== SOURCE DOCUMENT ==
Let's first motivate my question by looking at a finitely generated $k$-algebra $A$ over a field $k$.
Then $A$ in general does not have the form $k[a_1,a_2,\ldots,a_n]$ where $\{a_1,a_2,\ldots,a_n\}$ is a generating set for $A$. For example consider the two-dimensional irreducible representation $V$ of the quarternion group $Q_8$, then the ring of invariants is finitely generated by Hilbert's finiteness theorem, but the algebra of invariants, which is a subalgebra of a polynomial algebra in two variables holds the form $$ \mathbb{C}[V]^{Q_8} = \dfrac{\mathbb{C}[f,g,h]}{(h^2-f^2g+4g^3)},$$ where $f$ and $g$ are invariant polynomials of degree 4, and $h$ is of degree 6. The reason is that the generating polynomials are not algebraically independent.
Now consider a commutative ring $R$, and $M$ a finitely generating $R$-module, and $\{m_1,m_2,\ldots,m_n\}$ a generating set for $M$, I want to know whether it is true that $M$ holds the form $$ M = \bigoplus_{i=1}^n Rm_i$$
I think this is not true, but this is true if and only if $M$ is a finitely generated $\textit{free}$ module over $R$.
Can someone enlighten me?
Best Answer
You're right, it is not generally true. Rings for which finitely generated modules (and also simply just all modules) are direct sums of cyclic modules have pretty good coverage in literature.
Start with
and follow the citations.
Being free is sufficient for being that form, but it will not usually be necessary. For example, if the commutative ring has a nontrivial ideal, $R/I$ is clearly cyclic, and is certainly non-free (it has nonzero annihilator.) (Simplified thanks to metalspringpro)

== ITEMS ==
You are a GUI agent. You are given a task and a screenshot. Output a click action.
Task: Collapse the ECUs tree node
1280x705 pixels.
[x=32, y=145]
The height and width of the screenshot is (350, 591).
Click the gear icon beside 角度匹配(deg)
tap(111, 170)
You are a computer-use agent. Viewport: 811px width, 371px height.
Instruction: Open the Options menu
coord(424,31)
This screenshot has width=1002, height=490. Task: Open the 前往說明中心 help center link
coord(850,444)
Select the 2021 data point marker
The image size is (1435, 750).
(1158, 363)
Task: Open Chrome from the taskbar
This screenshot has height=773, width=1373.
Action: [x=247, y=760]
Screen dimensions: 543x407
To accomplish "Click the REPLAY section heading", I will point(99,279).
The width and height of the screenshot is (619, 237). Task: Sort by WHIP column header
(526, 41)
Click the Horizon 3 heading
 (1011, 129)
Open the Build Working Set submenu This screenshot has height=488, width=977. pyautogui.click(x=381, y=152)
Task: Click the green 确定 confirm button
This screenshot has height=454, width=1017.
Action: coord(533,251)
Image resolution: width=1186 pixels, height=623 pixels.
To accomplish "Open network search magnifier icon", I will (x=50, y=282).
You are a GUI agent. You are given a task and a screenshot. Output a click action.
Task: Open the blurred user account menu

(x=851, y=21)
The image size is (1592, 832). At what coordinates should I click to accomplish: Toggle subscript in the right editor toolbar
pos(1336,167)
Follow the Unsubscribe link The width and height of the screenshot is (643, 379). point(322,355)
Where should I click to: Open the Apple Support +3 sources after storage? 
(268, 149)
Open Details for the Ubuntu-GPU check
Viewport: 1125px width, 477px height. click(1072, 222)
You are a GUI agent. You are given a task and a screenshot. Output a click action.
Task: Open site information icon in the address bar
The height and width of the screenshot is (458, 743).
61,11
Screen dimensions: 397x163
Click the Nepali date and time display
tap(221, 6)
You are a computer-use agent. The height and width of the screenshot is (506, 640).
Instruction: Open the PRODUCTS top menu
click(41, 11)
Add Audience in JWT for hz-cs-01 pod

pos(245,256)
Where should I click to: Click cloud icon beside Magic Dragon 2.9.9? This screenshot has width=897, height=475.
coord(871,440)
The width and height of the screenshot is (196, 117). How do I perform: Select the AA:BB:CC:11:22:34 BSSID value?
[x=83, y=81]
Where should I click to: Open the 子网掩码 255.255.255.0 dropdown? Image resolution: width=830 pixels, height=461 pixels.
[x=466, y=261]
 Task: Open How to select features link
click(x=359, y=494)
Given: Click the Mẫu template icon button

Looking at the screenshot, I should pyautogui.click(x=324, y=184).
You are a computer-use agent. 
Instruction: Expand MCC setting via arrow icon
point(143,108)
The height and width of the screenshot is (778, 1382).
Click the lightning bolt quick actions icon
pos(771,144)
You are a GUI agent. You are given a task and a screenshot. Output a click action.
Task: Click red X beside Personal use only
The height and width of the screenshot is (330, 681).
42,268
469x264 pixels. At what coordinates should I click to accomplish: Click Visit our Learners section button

== JOB ==
In the forum thread on generating sets of algebras and modules, what degrees are given for the invariant polynomials $f$, $g$, and $h$?

== PROBLEM SOLUTION ==
$f$ and $g$ have degree 4, and $h$ has degree 6.